= Berth allocation problem =

Optimization problem

The berth allocation problem (also known as the berth scheduling problem) is a NP-complete problem in operations research, regarding the allocation of berth space for vessels in container terminals. Vessels arrive over time and the terminal operator needs to assign them to berths in order to be served (loading and unloading containers) as soon as possible. Different factors affect the berth and time assignment of each vessel.

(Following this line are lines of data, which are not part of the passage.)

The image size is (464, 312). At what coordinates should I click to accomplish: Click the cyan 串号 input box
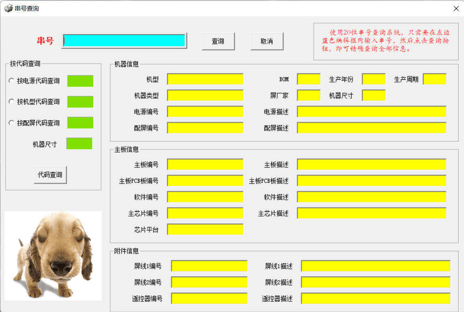[x=124, y=41]
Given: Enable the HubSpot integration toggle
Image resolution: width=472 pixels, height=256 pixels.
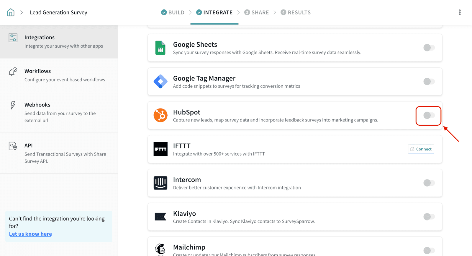Looking at the screenshot, I should click(429, 115).

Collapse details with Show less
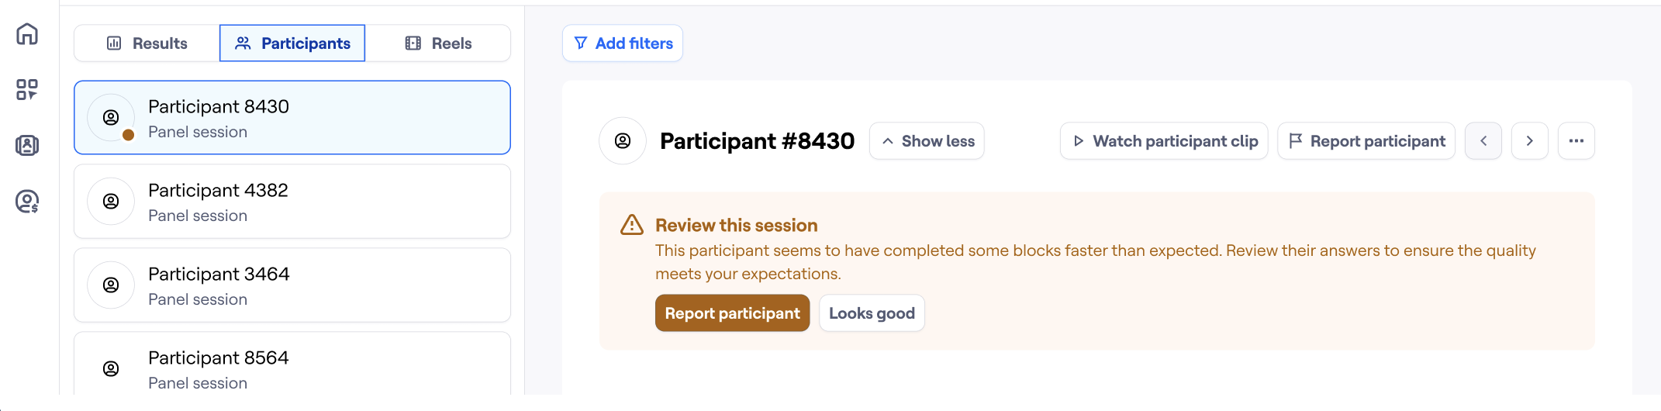pos(927,141)
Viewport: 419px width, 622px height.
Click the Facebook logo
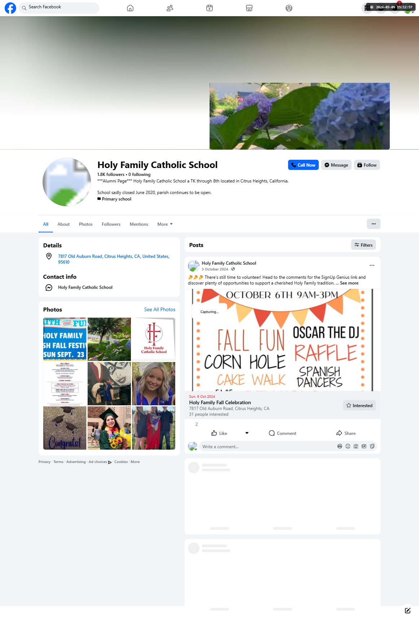click(x=10, y=8)
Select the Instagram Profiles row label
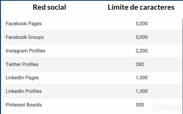 pos(26,51)
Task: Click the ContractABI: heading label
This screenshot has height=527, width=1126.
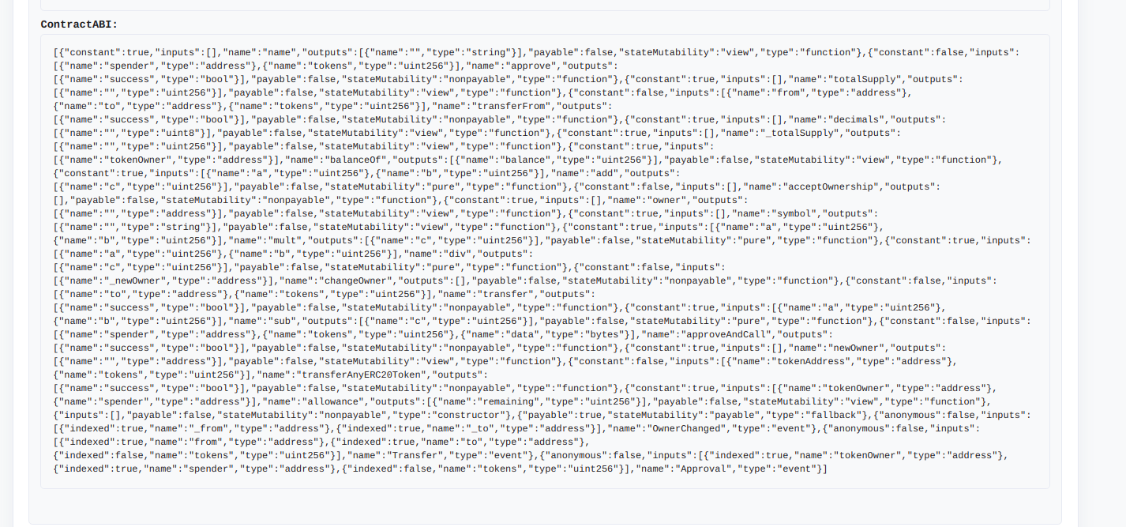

Among models found in the literature, there are four most frequently observed cases:
1. discrete vs. continuous berthing space,
2. static vs. dynamic vessel arrivals,
3. static vs. dynamic vessel handling times, and
4. variable vessel arrivals.

In the discrete problem, the quay is viewed as a finite set of berths. In the continuous problem, vessels can berth anywhere along the quay and the majority of research deals with the former case. In the static arrival problem all vessels are already at the port whereas in the dynamic only a portion of the vessels to be scheduled are present. The majority of the published research in berth scheduling considers the latter case. In the static handling time problem, vessel handling times are considered as input, whereas in the dynamic they are decision variables. Finally, in the last case, the vessel arrival times are considered as variables and are optimized.

Technical restrictions such as berthing draft and inter-vessel and end-berth clearance distance are further assumptions that have been adopted in some of the studies dealing with the berth allocation problem, bringing the problem formulation closer to real world conditions. Introducing technical restrictions to existing berth allocation models is rather straightforward and it may increase the complexity of the problem but simplify the use of metaheuristics (decrease in the feasible space).

Some of the most notable objectives addressed in the literature are:
1. Minimization of vessel total service times (waiting and handling times),
2. Minimization of early and delayed departures,
3. Optimization of vessel arrival times,
4. Optimization of emissions and fuel consumption.

Problems have been formulated as single and multi-objective as well as single and bi-level.